GOAL OF THE EXERCISE => Using the records below, quote only the span that opens with the line containing "Instruction: Click the ASK" and closes with the line containing "Given: Open the Co-author role dropdown", exactly and inclusively.

━━ MATERIAL TO PROCESS ━━

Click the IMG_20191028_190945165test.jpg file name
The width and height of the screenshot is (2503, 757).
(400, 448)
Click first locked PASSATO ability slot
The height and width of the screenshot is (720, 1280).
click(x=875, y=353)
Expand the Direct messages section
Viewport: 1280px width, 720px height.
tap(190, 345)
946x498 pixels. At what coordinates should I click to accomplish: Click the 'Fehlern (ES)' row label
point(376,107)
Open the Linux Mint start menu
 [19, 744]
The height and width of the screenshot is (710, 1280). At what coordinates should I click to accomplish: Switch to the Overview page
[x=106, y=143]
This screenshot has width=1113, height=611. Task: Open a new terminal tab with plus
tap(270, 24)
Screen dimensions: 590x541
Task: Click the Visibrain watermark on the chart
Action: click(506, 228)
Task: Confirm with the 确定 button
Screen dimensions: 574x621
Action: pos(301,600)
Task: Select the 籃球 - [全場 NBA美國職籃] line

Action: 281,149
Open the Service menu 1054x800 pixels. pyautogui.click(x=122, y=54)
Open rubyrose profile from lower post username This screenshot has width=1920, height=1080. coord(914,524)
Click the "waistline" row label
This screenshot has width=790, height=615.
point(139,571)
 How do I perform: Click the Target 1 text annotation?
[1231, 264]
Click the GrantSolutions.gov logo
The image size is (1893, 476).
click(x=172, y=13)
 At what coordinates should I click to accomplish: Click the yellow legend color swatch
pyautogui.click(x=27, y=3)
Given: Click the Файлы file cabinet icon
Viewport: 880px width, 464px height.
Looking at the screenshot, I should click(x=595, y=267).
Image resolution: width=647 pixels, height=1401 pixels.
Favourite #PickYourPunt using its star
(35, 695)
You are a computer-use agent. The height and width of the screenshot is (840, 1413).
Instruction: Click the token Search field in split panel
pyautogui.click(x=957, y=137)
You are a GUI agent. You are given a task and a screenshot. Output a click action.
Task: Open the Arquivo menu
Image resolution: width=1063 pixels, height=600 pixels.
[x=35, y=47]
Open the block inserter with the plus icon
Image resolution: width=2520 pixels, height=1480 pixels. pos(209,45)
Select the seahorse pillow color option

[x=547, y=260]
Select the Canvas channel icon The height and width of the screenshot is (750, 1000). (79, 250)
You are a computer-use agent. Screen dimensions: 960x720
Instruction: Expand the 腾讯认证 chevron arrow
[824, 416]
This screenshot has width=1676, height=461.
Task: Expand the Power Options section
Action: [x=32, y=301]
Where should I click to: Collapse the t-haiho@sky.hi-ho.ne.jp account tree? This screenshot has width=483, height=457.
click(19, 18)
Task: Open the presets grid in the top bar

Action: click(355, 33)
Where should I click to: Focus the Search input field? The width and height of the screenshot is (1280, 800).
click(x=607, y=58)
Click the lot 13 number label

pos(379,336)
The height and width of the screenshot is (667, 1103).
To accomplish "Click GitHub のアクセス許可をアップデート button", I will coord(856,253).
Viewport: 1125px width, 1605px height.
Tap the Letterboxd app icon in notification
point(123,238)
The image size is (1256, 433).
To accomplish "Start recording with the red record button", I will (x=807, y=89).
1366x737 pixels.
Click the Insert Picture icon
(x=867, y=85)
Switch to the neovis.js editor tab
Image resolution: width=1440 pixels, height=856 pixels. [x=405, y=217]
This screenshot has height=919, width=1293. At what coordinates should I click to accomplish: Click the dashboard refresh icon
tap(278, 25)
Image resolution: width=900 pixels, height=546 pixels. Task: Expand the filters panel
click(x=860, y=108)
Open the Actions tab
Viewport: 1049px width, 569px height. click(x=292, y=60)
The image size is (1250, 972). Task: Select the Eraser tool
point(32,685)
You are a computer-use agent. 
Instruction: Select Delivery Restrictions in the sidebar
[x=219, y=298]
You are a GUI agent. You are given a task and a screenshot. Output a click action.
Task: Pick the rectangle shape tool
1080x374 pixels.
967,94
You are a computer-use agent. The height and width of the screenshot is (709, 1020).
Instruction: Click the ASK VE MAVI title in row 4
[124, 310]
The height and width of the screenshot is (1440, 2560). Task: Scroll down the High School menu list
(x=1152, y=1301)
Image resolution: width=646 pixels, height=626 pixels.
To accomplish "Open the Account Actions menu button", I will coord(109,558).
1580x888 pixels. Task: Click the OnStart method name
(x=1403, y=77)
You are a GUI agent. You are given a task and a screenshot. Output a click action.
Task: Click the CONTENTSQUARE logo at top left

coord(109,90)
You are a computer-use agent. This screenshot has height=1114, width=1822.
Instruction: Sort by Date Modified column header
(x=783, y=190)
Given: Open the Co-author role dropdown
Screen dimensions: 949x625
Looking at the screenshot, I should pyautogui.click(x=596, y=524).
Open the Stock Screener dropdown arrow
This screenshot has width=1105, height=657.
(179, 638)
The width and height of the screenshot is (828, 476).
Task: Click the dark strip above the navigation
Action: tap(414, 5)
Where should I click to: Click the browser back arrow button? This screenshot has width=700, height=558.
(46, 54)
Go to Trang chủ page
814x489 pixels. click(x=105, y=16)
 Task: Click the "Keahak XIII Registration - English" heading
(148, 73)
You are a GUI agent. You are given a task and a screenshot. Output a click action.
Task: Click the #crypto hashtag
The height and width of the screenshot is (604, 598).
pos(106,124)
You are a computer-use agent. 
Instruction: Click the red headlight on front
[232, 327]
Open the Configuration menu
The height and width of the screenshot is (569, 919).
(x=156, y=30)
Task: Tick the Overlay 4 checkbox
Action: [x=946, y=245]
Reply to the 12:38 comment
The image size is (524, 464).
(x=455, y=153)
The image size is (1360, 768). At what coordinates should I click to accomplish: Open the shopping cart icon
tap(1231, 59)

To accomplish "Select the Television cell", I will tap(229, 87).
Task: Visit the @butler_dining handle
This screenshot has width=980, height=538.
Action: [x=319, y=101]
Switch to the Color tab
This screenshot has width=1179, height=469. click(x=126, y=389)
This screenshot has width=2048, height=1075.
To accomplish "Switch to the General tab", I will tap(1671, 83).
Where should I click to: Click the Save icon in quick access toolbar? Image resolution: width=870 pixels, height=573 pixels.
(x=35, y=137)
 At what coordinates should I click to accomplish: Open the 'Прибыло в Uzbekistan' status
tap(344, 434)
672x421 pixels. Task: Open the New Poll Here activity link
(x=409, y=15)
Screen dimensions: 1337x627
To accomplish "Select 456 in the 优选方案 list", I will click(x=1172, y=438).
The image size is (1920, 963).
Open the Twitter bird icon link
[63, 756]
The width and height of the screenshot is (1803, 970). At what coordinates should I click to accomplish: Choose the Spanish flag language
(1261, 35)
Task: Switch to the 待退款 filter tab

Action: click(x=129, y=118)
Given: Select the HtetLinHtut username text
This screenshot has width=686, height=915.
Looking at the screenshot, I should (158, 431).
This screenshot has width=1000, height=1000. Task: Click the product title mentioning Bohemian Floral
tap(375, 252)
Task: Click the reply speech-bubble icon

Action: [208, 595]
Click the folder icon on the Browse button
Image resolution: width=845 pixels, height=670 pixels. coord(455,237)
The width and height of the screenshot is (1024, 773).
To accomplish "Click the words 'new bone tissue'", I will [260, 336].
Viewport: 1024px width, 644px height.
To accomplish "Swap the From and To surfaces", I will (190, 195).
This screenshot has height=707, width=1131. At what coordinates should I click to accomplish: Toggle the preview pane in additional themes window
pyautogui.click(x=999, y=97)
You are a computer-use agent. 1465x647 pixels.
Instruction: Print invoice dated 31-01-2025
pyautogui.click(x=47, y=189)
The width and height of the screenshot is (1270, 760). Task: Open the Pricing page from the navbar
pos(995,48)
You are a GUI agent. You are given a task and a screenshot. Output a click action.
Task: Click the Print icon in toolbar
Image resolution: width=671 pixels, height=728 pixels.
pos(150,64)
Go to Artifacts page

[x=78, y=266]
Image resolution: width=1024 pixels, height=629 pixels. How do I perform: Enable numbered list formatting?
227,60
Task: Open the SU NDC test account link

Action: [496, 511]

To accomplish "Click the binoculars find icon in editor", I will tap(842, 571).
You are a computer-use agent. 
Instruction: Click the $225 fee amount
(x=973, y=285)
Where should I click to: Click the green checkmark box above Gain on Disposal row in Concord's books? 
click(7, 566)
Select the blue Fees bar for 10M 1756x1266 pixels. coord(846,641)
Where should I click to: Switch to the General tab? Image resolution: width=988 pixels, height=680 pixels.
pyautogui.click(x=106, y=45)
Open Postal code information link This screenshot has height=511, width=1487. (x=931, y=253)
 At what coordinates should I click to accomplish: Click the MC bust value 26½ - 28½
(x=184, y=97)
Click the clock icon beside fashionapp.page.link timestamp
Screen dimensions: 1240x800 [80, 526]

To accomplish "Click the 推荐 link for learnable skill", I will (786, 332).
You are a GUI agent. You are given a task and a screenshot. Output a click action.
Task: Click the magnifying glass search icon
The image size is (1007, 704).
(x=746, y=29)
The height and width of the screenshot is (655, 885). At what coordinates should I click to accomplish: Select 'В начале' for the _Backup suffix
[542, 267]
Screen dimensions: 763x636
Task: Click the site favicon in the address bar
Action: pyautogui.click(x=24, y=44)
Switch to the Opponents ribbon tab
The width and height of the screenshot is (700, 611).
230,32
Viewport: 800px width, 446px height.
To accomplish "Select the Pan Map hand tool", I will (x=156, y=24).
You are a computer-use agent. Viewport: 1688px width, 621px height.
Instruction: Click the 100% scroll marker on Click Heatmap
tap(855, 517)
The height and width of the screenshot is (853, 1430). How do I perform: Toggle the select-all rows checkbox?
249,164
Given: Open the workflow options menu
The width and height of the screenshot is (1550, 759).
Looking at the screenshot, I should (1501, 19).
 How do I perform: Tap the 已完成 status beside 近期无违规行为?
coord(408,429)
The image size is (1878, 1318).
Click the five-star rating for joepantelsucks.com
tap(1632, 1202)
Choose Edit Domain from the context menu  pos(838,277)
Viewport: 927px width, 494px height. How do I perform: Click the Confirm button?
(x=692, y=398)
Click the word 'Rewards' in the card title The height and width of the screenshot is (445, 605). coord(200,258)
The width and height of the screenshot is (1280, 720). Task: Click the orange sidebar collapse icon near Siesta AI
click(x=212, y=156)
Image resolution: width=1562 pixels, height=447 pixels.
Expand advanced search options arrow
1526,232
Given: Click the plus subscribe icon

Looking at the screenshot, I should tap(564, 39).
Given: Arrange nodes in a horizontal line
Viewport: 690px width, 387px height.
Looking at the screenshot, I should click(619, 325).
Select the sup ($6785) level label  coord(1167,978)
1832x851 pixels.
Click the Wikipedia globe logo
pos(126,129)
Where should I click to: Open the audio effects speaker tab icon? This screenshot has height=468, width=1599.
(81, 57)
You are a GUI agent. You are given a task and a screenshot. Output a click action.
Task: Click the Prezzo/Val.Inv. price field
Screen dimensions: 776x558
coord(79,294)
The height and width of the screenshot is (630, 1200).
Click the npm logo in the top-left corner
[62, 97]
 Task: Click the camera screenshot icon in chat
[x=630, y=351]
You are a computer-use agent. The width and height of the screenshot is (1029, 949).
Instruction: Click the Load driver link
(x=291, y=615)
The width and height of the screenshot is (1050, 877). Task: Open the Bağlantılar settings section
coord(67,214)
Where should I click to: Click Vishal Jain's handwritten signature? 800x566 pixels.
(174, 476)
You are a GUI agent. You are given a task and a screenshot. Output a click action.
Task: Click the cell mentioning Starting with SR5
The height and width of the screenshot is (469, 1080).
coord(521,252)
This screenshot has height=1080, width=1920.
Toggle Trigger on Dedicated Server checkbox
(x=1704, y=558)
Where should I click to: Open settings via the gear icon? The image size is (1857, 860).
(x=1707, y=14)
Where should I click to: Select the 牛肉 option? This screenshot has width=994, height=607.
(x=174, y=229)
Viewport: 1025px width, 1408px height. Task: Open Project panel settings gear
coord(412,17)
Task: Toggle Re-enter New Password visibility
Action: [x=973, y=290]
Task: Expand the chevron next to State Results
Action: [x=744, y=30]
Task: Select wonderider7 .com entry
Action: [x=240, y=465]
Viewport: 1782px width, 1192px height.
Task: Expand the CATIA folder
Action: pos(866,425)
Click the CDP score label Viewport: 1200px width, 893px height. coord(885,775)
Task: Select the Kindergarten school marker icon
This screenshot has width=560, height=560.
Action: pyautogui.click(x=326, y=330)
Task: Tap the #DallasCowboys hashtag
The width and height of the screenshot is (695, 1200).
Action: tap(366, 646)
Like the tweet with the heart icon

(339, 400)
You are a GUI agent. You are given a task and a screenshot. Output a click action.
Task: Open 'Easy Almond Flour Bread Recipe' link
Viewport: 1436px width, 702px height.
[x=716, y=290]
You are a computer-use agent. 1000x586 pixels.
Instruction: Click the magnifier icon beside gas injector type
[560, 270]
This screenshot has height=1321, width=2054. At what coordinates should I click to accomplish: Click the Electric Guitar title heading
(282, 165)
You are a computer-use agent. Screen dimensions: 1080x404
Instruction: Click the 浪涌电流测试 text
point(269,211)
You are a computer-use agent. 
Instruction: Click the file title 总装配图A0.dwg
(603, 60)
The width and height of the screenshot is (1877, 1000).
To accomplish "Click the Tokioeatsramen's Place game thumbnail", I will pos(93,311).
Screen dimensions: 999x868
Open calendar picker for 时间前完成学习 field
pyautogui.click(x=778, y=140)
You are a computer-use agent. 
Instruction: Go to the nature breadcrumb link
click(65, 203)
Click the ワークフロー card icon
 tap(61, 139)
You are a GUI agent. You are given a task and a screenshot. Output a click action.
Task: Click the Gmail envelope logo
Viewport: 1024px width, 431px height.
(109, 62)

━━━

EXERCISE ANSWER =>
Instruction: Click the ASK VE MAVI title in row 4
[124, 310]
The height and width of the screenshot is (1440, 2560). Task: Scroll down the High School menu list
(x=1152, y=1301)
Image resolution: width=646 pixels, height=626 pixels.
To accomplish "Open the Account Actions menu button", I will coord(109,558).
1580x888 pixels. Task: Click the OnStart method name
(x=1403, y=77)
You are a GUI agent. You are given a task and a screenshot. Output a click action.
Task: Click the CONTENTSQUARE logo at top left

coord(109,90)
You are a computer-use agent. This screenshot has height=1114, width=1822.
Instruction: Sort by Date Modified column header
(x=783, y=190)
Given: Open the Co-author role dropdown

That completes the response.